His mother was ironing. She heated the iron by the fire,
stooping to the flames, her glasses reflecting the glow. Her face itself was reddened.
She held the iron with a cloth, dampening her finger on her tongue.
She went back to the table.
The wood creaked. He went to the front door after a while and waited. Perhaps she and Stafford might come in the car.
He walked slowly to the end of the street. A car went by, its engine moaning a moment later as it ascended the hill to the Park.
He stood on the kerb, his hands in his pockets, his feet tapping at the gutter. A dog crossed the road and disappeared between the houses. Bletchley’s father cycled past, dismounted, his head bowed, and went down the alleyway to the backs.
In the distance came the sound of a train drawing out of the station. He went back to the house. She didn’t come.
He rang the following morning. Mrs Dorman answered the phone.

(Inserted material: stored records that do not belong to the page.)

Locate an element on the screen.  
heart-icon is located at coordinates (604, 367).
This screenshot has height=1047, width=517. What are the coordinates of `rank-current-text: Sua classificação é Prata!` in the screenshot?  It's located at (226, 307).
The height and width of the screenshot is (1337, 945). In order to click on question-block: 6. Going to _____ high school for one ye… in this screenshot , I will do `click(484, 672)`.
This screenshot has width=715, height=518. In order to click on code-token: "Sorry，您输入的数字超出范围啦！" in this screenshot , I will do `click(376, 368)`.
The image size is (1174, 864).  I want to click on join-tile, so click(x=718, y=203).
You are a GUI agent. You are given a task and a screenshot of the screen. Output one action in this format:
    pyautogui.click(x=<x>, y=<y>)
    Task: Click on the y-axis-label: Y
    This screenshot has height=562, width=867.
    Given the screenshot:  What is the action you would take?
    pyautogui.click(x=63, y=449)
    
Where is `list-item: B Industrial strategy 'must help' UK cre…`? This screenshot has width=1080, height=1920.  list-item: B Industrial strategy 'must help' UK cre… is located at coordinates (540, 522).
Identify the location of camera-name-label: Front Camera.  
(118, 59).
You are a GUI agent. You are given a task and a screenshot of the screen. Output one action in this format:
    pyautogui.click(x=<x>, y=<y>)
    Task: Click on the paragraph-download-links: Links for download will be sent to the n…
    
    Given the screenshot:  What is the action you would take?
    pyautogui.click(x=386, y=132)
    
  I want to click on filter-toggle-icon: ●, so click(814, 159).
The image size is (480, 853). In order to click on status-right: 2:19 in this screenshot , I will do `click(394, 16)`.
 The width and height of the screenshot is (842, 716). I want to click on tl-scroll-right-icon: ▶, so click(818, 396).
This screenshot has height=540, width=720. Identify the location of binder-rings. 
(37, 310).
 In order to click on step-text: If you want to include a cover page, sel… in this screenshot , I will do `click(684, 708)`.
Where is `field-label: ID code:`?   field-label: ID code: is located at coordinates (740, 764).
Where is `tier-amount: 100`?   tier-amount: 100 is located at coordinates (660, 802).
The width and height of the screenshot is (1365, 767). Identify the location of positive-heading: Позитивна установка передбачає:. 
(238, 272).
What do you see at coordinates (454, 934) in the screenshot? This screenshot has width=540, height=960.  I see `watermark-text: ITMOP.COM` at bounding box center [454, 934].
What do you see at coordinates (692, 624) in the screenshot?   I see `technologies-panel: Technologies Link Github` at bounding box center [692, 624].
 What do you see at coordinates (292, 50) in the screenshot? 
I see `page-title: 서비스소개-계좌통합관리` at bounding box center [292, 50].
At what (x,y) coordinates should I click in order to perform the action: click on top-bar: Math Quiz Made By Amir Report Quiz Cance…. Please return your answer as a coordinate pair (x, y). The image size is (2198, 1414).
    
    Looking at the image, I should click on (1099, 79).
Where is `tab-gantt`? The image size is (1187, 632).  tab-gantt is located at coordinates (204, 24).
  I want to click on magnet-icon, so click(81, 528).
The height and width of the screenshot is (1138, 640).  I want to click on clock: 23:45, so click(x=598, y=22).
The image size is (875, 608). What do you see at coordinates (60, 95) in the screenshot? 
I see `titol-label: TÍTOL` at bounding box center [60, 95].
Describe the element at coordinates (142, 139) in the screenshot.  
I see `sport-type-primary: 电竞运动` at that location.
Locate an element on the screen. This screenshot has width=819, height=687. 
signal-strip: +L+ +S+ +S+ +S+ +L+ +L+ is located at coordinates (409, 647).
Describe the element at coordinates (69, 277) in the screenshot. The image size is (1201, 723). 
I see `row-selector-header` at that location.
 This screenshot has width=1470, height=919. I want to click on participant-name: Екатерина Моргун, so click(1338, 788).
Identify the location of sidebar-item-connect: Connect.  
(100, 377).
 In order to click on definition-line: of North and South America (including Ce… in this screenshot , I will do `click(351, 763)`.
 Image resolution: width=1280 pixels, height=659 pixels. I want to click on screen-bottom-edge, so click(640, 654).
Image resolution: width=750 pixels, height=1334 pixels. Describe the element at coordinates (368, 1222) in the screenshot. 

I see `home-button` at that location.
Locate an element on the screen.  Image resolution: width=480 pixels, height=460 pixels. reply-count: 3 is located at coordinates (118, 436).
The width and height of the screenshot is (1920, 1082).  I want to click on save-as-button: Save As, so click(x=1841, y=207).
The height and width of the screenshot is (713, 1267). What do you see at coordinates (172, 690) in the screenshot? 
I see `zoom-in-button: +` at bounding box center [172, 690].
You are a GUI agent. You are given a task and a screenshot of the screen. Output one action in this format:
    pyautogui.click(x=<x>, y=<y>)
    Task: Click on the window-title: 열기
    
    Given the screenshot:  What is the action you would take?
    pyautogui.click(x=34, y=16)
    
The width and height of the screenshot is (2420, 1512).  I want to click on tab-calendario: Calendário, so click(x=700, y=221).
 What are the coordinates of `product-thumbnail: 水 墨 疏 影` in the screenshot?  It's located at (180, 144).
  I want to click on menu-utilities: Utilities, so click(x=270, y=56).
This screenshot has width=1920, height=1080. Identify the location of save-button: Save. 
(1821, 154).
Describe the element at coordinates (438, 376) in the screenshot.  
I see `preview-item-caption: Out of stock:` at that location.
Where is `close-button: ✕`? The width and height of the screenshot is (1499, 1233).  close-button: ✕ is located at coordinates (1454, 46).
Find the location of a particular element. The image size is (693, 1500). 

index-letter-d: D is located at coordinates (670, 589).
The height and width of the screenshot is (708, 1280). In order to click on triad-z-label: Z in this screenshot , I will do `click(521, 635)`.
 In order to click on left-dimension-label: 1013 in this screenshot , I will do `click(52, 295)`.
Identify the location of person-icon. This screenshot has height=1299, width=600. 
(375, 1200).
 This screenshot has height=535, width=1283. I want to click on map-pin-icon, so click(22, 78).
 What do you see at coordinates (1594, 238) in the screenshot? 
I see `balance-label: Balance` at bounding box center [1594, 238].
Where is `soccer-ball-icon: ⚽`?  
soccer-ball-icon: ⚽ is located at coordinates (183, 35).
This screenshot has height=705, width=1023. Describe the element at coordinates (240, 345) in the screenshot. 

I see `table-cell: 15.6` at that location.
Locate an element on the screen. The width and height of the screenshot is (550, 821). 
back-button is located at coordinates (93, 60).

‘Oh, it’s you, Colin,’ she said in much the same manner as her husband had done the previous evening. ‘Margaret’s out at the moment. Would you like me to give her a message?’
‘I just wondered if she were coming through,’ he said. ‘Or whether I should come through to you.’
‘I don’t know her plans, I’m afraid,’ she said very much as if she were answering some inquiry about her husband. ‘She didn’t say she was going through. Would you like to ring again this evening?’
‘All right,’ he said. ‘I’ll call again.’
‘She’ll be sorry that she’s missed you. She went into the town to do some shopping. She’s got hardly any of her university things together. And only a few days ago, it seemed, she could hardly think of anything else.’